Un metteur en scène tunisien dénonce la censure de sa dernière pièce (AFP)
AFP, mercredi 11 octobre 2006
Un metteur en scène tunisien dénonce la censure de sa dernière pièce TUNIS - Un metteur en scène tunisien, Fadhel Jaïbi, a dénoncé mercredi la censure de sa pièce "Corps otages", qui traite de l’intégrisme avec en toile de fond l’histoire de la Tunisie contemporaine. "J’ai été frappé de plein fouet par la censure", a déclaré à l’AFP le metteur en scène dont la pièce a été jouée en juin au théâtre de l’Odéon à Paris. Ecrite par sa compagne, l’actrice Jalila Baccar, cette création veut être une radioscopie du corps social à travers l’histoire d’une jeune fille qui "passe d’un gauchisme pur à un islamisme dur". D’éducation laïque, Amal (Espérance) se convertit au fondamentalisme avant de se retrouver entre les mains de la police suite à l’attentat suicide commis par l’une de ses amies. La pièce n’a pas reçu de visa d’exploitation de la Commission nationale d’orientation du ministère de la Culture. "Sous prétexte d’atteinte à la morale, à la religion, au bon goût, cette commission a décidé de tailler dans le vif exigeant la suppression de patronymes, de noms de lieux, de dates et de citations coraniques", a indiqué M. Jaïbi.
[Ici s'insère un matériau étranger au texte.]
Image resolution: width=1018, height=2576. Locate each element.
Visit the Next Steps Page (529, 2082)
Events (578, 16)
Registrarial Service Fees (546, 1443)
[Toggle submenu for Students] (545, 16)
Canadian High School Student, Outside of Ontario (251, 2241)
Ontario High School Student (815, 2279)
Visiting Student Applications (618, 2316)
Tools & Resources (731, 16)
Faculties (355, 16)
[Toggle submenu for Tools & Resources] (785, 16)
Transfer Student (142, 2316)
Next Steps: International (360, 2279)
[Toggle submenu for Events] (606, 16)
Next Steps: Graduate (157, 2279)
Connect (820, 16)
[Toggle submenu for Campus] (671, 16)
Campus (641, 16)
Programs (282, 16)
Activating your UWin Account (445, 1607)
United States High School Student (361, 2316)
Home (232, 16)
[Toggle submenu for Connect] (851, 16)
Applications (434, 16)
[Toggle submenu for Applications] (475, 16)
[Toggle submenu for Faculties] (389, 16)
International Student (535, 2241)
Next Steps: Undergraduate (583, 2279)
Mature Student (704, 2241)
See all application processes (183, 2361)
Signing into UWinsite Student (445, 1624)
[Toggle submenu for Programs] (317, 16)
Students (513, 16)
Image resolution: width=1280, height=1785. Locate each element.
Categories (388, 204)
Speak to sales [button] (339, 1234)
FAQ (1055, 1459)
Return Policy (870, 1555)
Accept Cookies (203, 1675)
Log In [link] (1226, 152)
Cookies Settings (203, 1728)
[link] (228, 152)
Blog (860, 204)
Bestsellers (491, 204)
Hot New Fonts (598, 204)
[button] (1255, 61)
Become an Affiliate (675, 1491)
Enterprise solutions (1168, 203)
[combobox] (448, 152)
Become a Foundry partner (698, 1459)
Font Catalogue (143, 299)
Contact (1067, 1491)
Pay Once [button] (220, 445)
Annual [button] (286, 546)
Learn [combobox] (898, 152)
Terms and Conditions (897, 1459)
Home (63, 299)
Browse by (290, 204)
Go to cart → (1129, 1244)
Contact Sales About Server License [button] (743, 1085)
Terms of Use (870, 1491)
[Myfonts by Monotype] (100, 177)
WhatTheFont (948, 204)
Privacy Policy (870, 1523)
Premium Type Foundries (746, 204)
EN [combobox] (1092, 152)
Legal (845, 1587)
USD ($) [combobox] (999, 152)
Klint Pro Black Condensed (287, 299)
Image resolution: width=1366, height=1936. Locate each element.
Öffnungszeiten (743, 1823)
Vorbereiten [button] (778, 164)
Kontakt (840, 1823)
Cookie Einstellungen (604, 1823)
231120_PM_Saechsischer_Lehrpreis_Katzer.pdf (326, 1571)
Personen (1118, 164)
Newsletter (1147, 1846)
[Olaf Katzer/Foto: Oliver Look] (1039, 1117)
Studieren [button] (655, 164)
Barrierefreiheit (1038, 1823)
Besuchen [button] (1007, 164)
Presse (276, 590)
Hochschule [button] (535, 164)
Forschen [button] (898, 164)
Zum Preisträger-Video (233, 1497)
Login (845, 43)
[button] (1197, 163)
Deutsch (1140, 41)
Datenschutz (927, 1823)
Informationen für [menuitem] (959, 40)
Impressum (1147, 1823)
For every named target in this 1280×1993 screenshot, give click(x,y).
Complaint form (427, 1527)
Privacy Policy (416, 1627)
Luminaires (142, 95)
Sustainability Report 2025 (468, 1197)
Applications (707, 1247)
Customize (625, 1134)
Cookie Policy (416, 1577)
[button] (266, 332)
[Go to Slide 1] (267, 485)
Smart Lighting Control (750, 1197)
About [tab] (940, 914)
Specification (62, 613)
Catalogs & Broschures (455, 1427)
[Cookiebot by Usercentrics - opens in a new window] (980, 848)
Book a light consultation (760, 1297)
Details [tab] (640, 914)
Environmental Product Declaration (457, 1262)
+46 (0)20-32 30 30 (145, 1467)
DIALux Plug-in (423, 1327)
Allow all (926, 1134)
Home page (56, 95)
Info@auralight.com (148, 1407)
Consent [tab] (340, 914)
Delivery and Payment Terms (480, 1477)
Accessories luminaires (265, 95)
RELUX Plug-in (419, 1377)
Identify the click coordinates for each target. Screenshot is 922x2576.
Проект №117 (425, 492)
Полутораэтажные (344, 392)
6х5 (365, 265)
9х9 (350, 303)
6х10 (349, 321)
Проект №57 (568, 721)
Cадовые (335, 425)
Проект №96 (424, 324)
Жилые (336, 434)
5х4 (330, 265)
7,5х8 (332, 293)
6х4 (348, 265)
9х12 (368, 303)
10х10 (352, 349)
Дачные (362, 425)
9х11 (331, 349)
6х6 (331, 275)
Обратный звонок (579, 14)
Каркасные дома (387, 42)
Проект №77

Indiquant avoir saisi en vain le ministre de la Culture, Mohamed Aziz Ben Achour, il a affirmé s’être implicitement vu reprocher "une atteinte au sacré", à la religion. Qualifiant cette décision d’"acte inique et arbitraire", il a estimé qu’elle constituait aussi "une insulte aux artistes et au public" et indiqué qu’il refusait d’obtempérer aux exigences de la commission. "Cette commission n’a plus de raison d’exister. Elle a fait son temps et ne sert qu’à nous orienter vers plus de soumission", a protesté M. Jaïbi, soulignant que "notre spectacle fait plutôt l’éloge de l’islam tolérant". Dénonçant "la déferlante intégriste", un péril dont il dit "percevoir les signes avant-coureurs" en Tunisie, il a ajouté avoir "monté ce spectacle pour que ma fille ne se voit pas obligée un jour de porter le voile". Le metteur en scène, qui a souligné n’avoir pas été inquiété par la censure en trente-deux ans de carrière, a notamment été le fondateur avec Jalila Baccar de la première compagnie privée tunisienne.